In the aftermath of the tragic Metro North derailment of December 1st which killed 4 passengers and injured more than 70, some critically, the Bronx District Attorney’s office is considering bringing criminal charges against the train engineer, William Rockefeller. The reported evidence indicates that at the time of the accident, the 5:54 AM southbound train was travelling at 82 miles per hour entering a sharp curve just north of the Spuyten Duyvil station, where the speed limit is 30 miles per hour. Rockefeller’s attorney claims that he “dozed off” just prior to the derailment and that this was the reason for his failure to apply the brakes until a few seconds before the accident. Mr. Rockefeller then attempted the emergency measure of “dropping the brakes”, meaning that he pressed on the brakes with full force, but it was too late.
To prove a criminal case against Rockefeller, the D.A will have a difficult hurdle. Prosecutors must prove that the train engineer either:
1. Intentionally caused the crash;
2. Knowingly caused the crash;
3. Recklessly caused the crash; or
4. Was criminally negligent in his actions that early Sunday morning two weeks ago.

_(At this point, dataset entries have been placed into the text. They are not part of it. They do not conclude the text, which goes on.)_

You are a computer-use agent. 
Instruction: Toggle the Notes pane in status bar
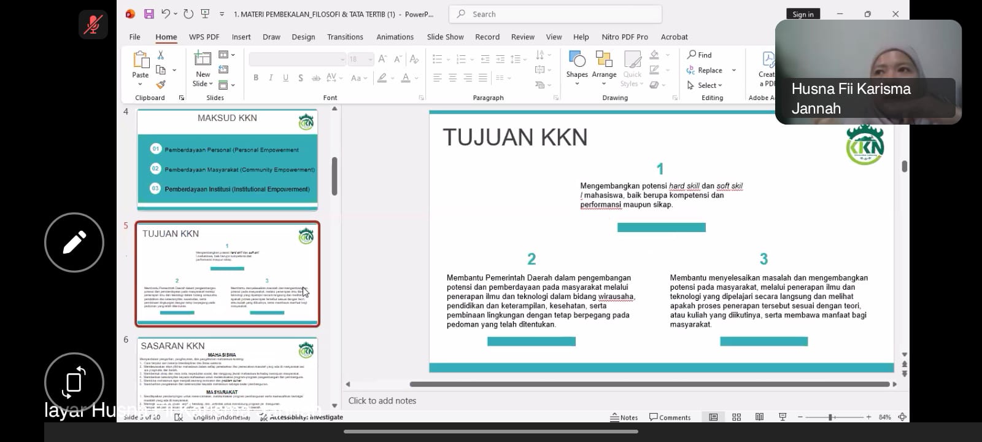(x=624, y=417)
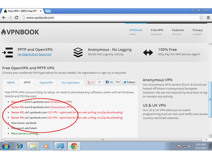Click the browser back arrow
The image size is (212, 159).
[4, 17]
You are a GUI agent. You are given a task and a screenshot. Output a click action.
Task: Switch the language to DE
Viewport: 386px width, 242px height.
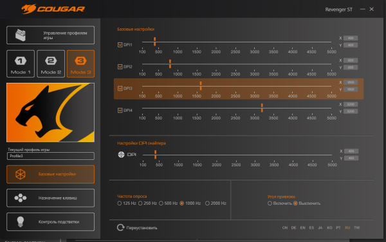click(294, 228)
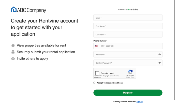Click into the First Name field

128,26
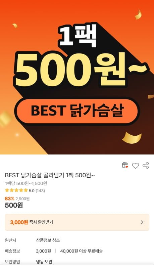
Task: Click the 3,000원 shipping fee value
Action: (43, 251)
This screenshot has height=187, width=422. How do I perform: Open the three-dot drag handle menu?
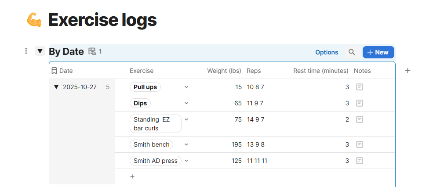click(x=26, y=51)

In my opinion, the D.A. will not have any chance of proving, nor are they likely to attempt to do so, that Rockefeller intentionally or knowingly caused the accident. By all accounts, Mr. Rockefeller was an experienced engineer who enjoyed his work. Similarly, I believe prosecutors will not try to prove that Rockefeller was reckless on that fateful December morning.

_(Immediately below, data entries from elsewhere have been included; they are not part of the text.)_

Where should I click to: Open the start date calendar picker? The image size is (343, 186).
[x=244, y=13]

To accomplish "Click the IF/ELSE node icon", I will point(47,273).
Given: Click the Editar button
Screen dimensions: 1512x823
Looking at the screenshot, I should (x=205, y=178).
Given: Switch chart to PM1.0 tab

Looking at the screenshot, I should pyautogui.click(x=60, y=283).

The only possible charge that the D.A. may pursue is “criminally negligent homicide.” However, even this charge will be fraught with difficulty for the prosecution. In order to prove criminally negligent homicide, the D.A. must prove that Mr. Rockefeller exhibited a reckless or indifferent disregard for the rights of others, and failed to perceive a substantial and unjustifiable risk that his actions constituted a gross deviation from the standard of care that a reasonable person would use in the situation.
Last year, the Bronx D.A. was unsuccessful in prosecuting Ophadell Williams, who was a 41 year old bus driver charged with manslaughter and criminally negligent homicide in a fatal bus accident on March 12, 2011 on I-95 in the Bronx in which 15 were killed and many others injured. Prosecutors attempted to prove that Williams was so sleep deprived that he should be held criminally responsible for his conduct in operating the bus in that condition. This theory of “driving while drowsy” has never been established in New York State, and the prosecution would be attempting a similar argument in prosecuting Rockefeller. The Bronx jury rejected the argument and acquitted Mr. Williams in December of 2012 of all but one of 55 charges against him, despite the fact that he had a rather extensive criminal record in addition to the horrific fatalities and injuries Mr. Williams caused in the bus accident.
Ultimately, I believe the Bronx D.A. will decline to prosecute Mr. Rockefeller as their experience in the Williams case was instructive and cautionary—trials are costly and time consuming, and they must utilize limited personnel and resources judiciously.